Item position entries
····················

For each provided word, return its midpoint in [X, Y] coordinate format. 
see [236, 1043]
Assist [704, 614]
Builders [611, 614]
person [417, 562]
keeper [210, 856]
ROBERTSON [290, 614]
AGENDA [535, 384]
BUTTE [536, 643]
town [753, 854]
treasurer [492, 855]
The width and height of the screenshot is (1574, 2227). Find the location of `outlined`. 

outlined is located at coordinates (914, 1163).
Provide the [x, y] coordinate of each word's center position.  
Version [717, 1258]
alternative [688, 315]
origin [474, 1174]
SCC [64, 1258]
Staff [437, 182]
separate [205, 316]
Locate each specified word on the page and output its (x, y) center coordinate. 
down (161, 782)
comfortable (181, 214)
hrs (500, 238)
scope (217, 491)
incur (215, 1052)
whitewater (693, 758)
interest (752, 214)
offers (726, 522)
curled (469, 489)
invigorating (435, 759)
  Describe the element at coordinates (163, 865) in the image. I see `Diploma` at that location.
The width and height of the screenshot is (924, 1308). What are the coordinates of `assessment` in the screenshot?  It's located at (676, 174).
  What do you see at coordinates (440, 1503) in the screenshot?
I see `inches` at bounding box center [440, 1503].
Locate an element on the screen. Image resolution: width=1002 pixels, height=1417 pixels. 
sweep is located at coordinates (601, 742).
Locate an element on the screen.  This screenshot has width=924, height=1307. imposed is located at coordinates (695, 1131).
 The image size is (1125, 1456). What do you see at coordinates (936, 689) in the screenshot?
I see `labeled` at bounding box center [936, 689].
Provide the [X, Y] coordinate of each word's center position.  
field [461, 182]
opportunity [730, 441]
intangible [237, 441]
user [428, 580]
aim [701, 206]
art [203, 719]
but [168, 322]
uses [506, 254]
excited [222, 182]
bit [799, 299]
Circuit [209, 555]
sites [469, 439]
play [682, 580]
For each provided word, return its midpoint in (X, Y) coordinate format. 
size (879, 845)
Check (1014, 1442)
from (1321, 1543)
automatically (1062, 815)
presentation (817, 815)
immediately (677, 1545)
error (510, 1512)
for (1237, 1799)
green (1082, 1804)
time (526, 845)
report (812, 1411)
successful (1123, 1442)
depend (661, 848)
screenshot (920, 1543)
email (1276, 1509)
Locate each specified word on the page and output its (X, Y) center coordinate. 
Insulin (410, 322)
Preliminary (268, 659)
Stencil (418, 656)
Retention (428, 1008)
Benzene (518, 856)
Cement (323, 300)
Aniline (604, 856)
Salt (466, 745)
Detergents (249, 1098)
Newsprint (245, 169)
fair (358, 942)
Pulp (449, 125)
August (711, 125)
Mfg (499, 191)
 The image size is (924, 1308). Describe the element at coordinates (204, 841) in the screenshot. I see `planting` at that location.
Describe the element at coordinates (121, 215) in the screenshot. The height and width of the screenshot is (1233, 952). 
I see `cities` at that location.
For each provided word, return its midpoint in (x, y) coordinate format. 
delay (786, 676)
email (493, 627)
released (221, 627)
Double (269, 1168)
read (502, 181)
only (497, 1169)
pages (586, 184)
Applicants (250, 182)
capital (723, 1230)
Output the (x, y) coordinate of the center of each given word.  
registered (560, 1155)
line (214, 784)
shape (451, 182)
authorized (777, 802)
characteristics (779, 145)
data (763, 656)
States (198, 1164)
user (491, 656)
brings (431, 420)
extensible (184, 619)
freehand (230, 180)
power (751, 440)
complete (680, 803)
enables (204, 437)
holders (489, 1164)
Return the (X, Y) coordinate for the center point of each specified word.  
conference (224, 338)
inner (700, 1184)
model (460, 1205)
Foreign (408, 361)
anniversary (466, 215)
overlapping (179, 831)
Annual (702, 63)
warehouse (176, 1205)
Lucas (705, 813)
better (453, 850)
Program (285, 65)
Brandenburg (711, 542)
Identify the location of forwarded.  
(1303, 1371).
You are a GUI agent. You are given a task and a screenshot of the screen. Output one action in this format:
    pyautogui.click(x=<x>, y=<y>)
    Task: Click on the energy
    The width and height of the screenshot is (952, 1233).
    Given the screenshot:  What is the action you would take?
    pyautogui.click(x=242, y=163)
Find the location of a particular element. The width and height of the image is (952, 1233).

····················

## OBJECTIVE
Pull out every line of the items word for word, from the first line through the line with "screenshot (920, 1543)", both included.

## ANSWER
For each provided word, return its midpoint in [X, Y] coordinate format. 
see [236, 1043]
Assist [704, 614]
Builders [611, 614]
person [417, 562]
keeper [210, 856]
ROBERTSON [290, 614]
AGENDA [535, 384]
BUTTE [536, 643]
town [753, 854]
treasurer [492, 855]
The width and height of the screenshot is (1574, 2227). Find the location of `outlined`. 

outlined is located at coordinates (914, 1163).
Provide the [x, y] coordinate of each word's center position.  
Version [717, 1258]
alternative [688, 315]
origin [474, 1174]
SCC [64, 1258]
Staff [437, 182]
separate [205, 316]
Locate each specified word on the page and output its (x, y) center coordinate. 
down (161, 782)
comfortable (181, 214)
hrs (500, 238)
scope (217, 491)
incur (215, 1052)
whitewater (693, 758)
interest (752, 214)
offers (726, 522)
curled (469, 489)
invigorating (435, 759)
  Describe the element at coordinates (163, 865) in the image. I see `Diploma` at that location.
The width and height of the screenshot is (924, 1308). What are the coordinates of `assessment` in the screenshot?  It's located at (676, 174).
  What do you see at coordinates (440, 1503) in the screenshot?
I see `inches` at bounding box center [440, 1503].
Locate an element on the screen. Image resolution: width=1002 pixels, height=1417 pixels. 
sweep is located at coordinates (601, 742).
Locate an element on the screen.  This screenshot has width=924, height=1307. imposed is located at coordinates (695, 1131).
 The image size is (1125, 1456). What do you see at coordinates (936, 689) in the screenshot?
I see `labeled` at bounding box center [936, 689].
Provide the [X, Y] coordinate of each word's center position.  
field [461, 182]
opportunity [730, 441]
intangible [237, 441]
user [428, 580]
aim [701, 206]
art [203, 719]
but [168, 322]
uses [506, 254]
excited [222, 182]
bit [799, 299]
Circuit [209, 555]
sites [469, 439]
play [682, 580]
For each provided word, return its midpoint in (X, Y) coordinate format. 
size (879, 845)
Check (1014, 1442)
from (1321, 1543)
automatically (1062, 815)
presentation (817, 815)
immediately (677, 1545)
error (510, 1512)
for (1237, 1799)
green (1082, 1804)
time (526, 845)
report (812, 1411)
successful (1123, 1442)
depend (661, 848)
screenshot (920, 1543)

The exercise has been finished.